> Task instructions: Render everything from the start of the entries down to the line containing "Click the quantity" as a Markdown table with the columns Row and Line. Number each row and leave out blank lines.

> Entries supplied:
☆ ☆ ☆ ☆ ☆ ☆ ☆

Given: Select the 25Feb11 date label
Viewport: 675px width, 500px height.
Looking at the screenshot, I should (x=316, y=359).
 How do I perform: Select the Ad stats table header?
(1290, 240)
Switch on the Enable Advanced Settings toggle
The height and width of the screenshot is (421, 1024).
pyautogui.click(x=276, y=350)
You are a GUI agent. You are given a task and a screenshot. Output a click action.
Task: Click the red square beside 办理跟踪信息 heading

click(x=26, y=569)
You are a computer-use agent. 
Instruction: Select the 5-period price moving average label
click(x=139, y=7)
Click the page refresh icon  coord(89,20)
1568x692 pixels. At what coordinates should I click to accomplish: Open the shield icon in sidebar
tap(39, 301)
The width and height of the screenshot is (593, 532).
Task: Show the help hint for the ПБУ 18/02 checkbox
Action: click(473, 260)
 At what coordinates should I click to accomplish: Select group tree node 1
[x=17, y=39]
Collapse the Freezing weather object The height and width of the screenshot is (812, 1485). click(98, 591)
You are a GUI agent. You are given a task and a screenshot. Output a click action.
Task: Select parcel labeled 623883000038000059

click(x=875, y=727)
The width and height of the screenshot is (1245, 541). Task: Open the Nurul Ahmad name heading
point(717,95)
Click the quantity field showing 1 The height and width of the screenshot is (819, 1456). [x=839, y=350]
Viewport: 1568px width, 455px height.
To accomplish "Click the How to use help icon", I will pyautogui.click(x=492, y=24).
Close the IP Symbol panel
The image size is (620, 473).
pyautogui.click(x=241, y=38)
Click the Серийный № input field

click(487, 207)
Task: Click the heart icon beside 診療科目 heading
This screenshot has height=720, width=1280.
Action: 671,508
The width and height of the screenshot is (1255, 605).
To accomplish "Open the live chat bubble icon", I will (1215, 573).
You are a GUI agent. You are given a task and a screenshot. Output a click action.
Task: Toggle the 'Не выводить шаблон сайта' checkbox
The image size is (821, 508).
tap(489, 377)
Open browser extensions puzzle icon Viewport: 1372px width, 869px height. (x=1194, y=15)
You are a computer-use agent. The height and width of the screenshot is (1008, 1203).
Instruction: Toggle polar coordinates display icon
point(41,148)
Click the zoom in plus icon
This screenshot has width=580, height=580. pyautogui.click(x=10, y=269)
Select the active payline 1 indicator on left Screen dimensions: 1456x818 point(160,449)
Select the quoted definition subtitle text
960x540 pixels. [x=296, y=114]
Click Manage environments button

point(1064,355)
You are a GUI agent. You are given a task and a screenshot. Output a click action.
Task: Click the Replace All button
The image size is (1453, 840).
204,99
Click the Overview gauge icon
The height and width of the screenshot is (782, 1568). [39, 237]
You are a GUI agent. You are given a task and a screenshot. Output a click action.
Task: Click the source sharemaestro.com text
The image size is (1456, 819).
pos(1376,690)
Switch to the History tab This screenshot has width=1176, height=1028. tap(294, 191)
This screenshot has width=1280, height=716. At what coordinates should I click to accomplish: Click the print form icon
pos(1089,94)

☆ ☆ ☆ ☆ ☆ ☆ ☆

> Exercise result:
| Row | Line |
|---|---|
| 1 | Given: Select the 25Feb11 date label |
| 2 | Viewport: 675px width, 500px height. |
| 3 | Looking at the screenshot, I should (x=316, y=359). |
| 4 |  How do I perform: Select the Ad stats table header? |
| 5 | (1290, 240) |
| 6 | Switch on the Enable Advanced Settings toggle |
| 7 | The height and width of the screenshot is (421, 1024). |
| 8 | pyautogui.click(x=276, y=350) |
| 9 | You are a GUI agent. You are given a task and a screenshot. Output a click action. |
| 10 | Task: Click the red square beside 办理跟踪信息 heading |
| 11 | click(x=26, y=569) |
| 12 | You are a computer-use agent.  |
| 13 | Instruction: Select the 5-period price moving average label |
| 14 | click(x=139, y=7) |
| 15 | Click the page refresh icon  coord(89,20) |
| 16 | 1568x692 pixels. At what coordinates should I click to accomplish: Open the shield icon in sidebar |
| 17 | tap(39, 301) |
| 18 | The width and height of the screenshot is (593, 532). |
| 19 | Task: Show the help hint for the ПБУ 18/02 checkbox |
| 20 | Action: click(473, 260) |
| 21 |  At what coordinates should I click to accomplish: Select group tree node 1 |
| 22 | [x=17, y=39] |
| 23 | Collapse the Freezing weather object The height and width of the screenshot is (812, 1485). click(98, 591) |
| 24 | You are a GUI agent. You are given a task and a screenshot. Output a click action. |
| 25 | Task: Select parcel labeled 623883000038000059 |
| 26 | click(x=875, y=727) |
| 27 | The width and height of the screenshot is (1245, 541). Task: Open the Nurul Ahmad name heading |
| 28 | point(717,95) |
| 29 | Click the quantity field showing 1 The height and width of the screenshot is (819, 1456). [x=839, y=350] |